The Kyoto Protocol is an international agreement linked to the United Nations Framework Convention on Climate Change (UNFCCC), which commits its Parties by setting internationally binding emission reduction targets.

  1. The Kyoto Protocol was adopted in Kyoto, Japan, in December 1997 and entered into force in February 2005.
  2. The first commitment period under the Kyoto Protocol was from 2008-2012. The Doha Amendment to the Kyoto Protocol was adopted in Qatar in December 2012. The amendment includes new commitments for parties to the Kyoto Protocol who agreed to take on commitments in a second commitment period from January 2013 to December 2020 and a revised list of greenhouse gases to be reported on by Parties in the second commitment period.
  3. Recognizing that developed countries are principally responsible for the current high levels of Greenhouse Gas (GHGs) in the atmosphere, the Kyoto Protocol places commitments on developed nations to undertake mitigation targets and to provide financial resources and transfer of technology to the developing nations.
  4. Developing countries like India have no mandatory mitigation obligations or targets under the Kyoto Protocol.

The separate Clean Development Mechanism for developing countries issued carbon credits called a Certified Emission Reduction (CER). A developing nation could receive these credits for supporting sustainable development initiatives. The trading of CERs takes place in a separate market. The first commitment period of the Kyoto Protocol ended in 2012. (The U.S. dropped out in 2001.)

Paris Agreement

The Kyoto protocol was revised in 2012 in an agreement known as the Doha Amendment, which was ratified as of October 2020, with 147 member nations having “deposited their instrument of acceptance.”

The Paris Agreement of 2016 is a historic international accord that brings almost 200 countries together in setting a common target to reduce global greenhouse emissions in an effort to fight climate change.

The pact seeks to keep global temperature rise to below 2 degrees Celsius from pre-industrial levels and to try and limit the temperature increase even further to 1.5 degrees Celsius.

To this end, each country has pledged to implement targeted action plans that will limit their greenhouse gas emissions.

The Agreement asks rich and developed countries to provide financial and technological support to the developing world in its quest to fight and adapt to climate change.

Conclusion

Cap and trade have been proven effective in the United States through the acid rain program, which reduced pollution levels quickly and effectively at a far lower cost than expected.
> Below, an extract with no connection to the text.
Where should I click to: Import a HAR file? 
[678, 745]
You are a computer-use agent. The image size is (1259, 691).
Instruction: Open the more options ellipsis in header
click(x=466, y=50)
The EU Emissions Trading System has demonstrated that cap and trade can be applied to carbon, resulting in a carbon price that drives emissions reductions. Pollution reductions that industry feared would be prohibitively expensive were achieved for a fraction of the cost originally estimated. Carbon credit has the potential to be a global solution to a global problem. Cap and trade allow for rigor in emissions monitoring, reporting, and verification, which is critical for any climate policy to maintain integrity.